- **Document section**:
==================================================
# Hi! I have 2 Cats!



## RayRay007 (May 7, 2013)

Hi I have a 2 yr old Tabby cat his name is Beans (Lol) I got him from my mothers cat when he was 2 days old, his mom got mastitis, (weird) she had 4 kittens altogether I helped bottle feed them and am happy to say 3 survived the one that didn't survive had a birth defect, and Now just rescued a 3 week old kitten. Her mom abandoned her she doesn't have a name yet. Any suggestions?? 


Sent from Petguide.com Free App


----------



## Marcia (Dec 26, 2010)

I think Rice goes well with Beans, don't you?? Or if she has brown, Beans and Coffee or Beans and Brew. Welcome to the forum!


----------



## Loza (Apr 14, 2013)

Jelly?

Sprout?

Looking forward to some pics


----------



## Stribe (Feb 24, 2013)

Marcia said:


> I think Rice goes well with Beans, don't you?? Or if she has brown, Beans and Coffee or Beans and Brew. Welcome to the forum!


Those are just awesome suggestions.


----------



## Mylita (Jan 23, 2013)

Welcome aboard!

I'd love to see some pictures of your kitties! Taco comes to mind for a name. I am curious to see just what name you do choose.

Mylita


----------



## cat face (Apr 4, 2013)

Hi, welcome to the forum. 

How 'bout "Jelly" ... Jelly and Beans lol oh well made me chuckle


----------



## NebraskaCat (Jan 15, 2013)

I was thinking "Franks" but I think it's a girl kitty...


----------



## MowMow (Nov 6, 2010)

NebraskaCat said:


> I was thinking "Franks" but I think it's a girl kitty...


Franksie would be cute.


----------



## cat face (Apr 4, 2013)

oops! Sorry Loza, didn't see you had already said 'jelly'

right .. how 'bout "Pinto", "Navy" or "Butter"?
==================================================
- **What is asked**:
(1) Can you reproduce word for word everything in the kitten-naming thread from "Hi I have a" down to "yet. Any suggestions??"?
(2) Can you carry the kitten-naming thread forward from its last post?
The lines below come from a different source.

- **Data lines**:
==================================================
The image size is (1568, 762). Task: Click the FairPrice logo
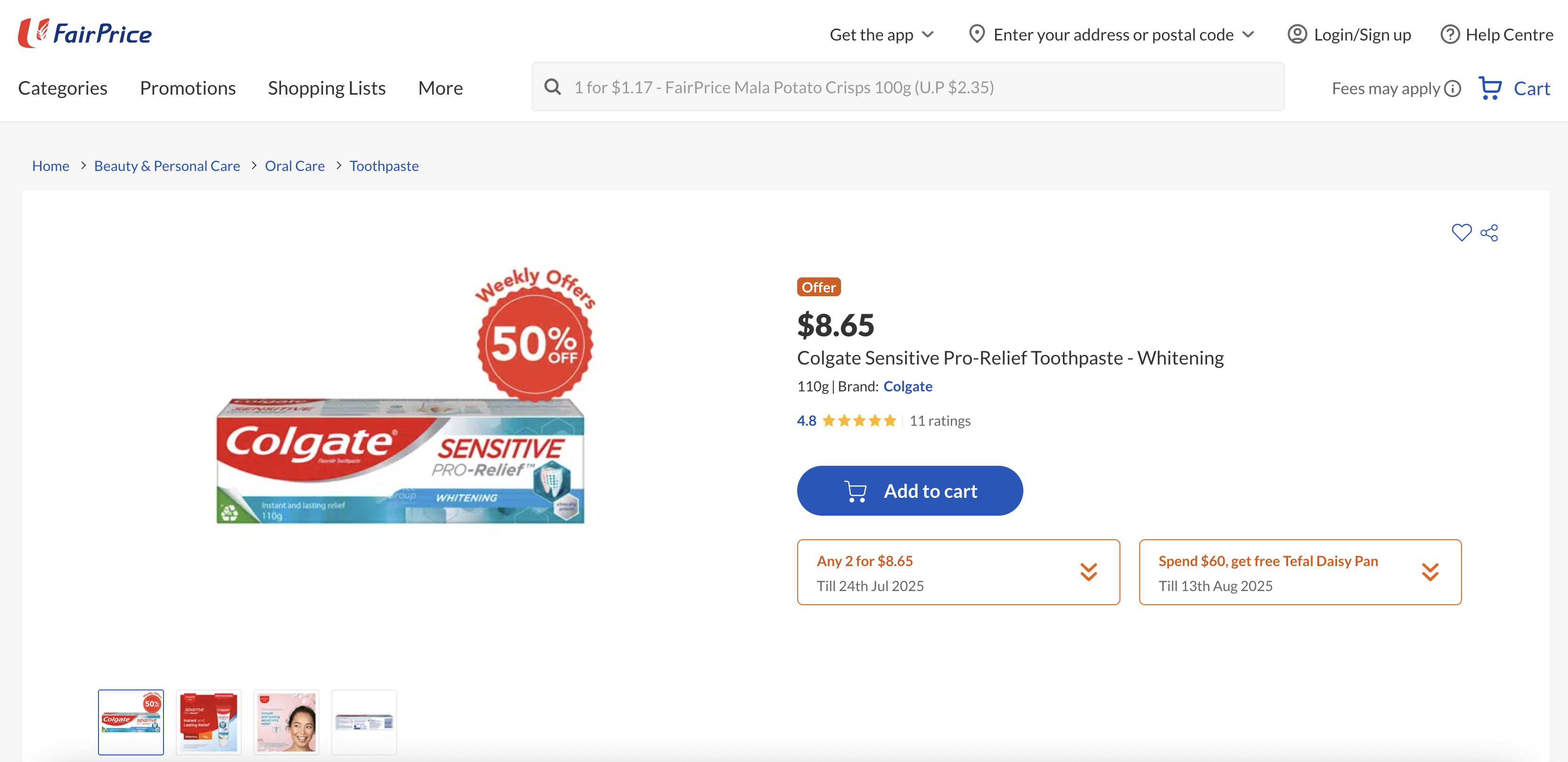click(85, 33)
==================================================
- **Task answers**:
(1)
Hi I have a 2 yr old Tabby cat his name is Beans (Lol) I got him from my mothers cat when he was 2 days old, his mom got mastitis, (weird) she had 4 kittens altogether I helped bottle feed them and am happy to say 3 survived the one that didn't survive had a birth defect, and Now just rescued a 3 week old kitten. Her mom abandoned her she doesn't have a name yet. Any suggestions??

(2)
Of course you could go all posh and call her "Legumes" LOL ... maybe not


----------



## NebraskaCat (Jan 15, 2013)

cat face said:


> right .. how 'bout "Pinto", "Navy" or "Butter"?


We had a male cat at the Shelter named Butters and he was the sweetest big orange tabby you would ever find. He's long since been adopted, but still have good memories of that guy.


----------



## Lotu (Apr 26, 2013)

Good suggestions so far of names to go with Beans. It doesn't have anything to do with "Beans", but I like the name "Cosette" and call her Cosie for a kitten after the orphan girl in "Les Miserables" who is taken in by Jean Val Jean. We just adopted a couple girl kittens yesterday, but with 4 people in the family needing to agree on a name, "Cosette" didn't make the cut.


----------



## RayRay007 (May 7, 2013)

*Hi 5 week old Charley!*

Hi I got my Kitten Charley when she was 3 weeks old be cause her mom abandoned her. I have bootle feed her and she is now weaned! She is such a good kitten always playing she has a tabby coat and just gorgeous eyes!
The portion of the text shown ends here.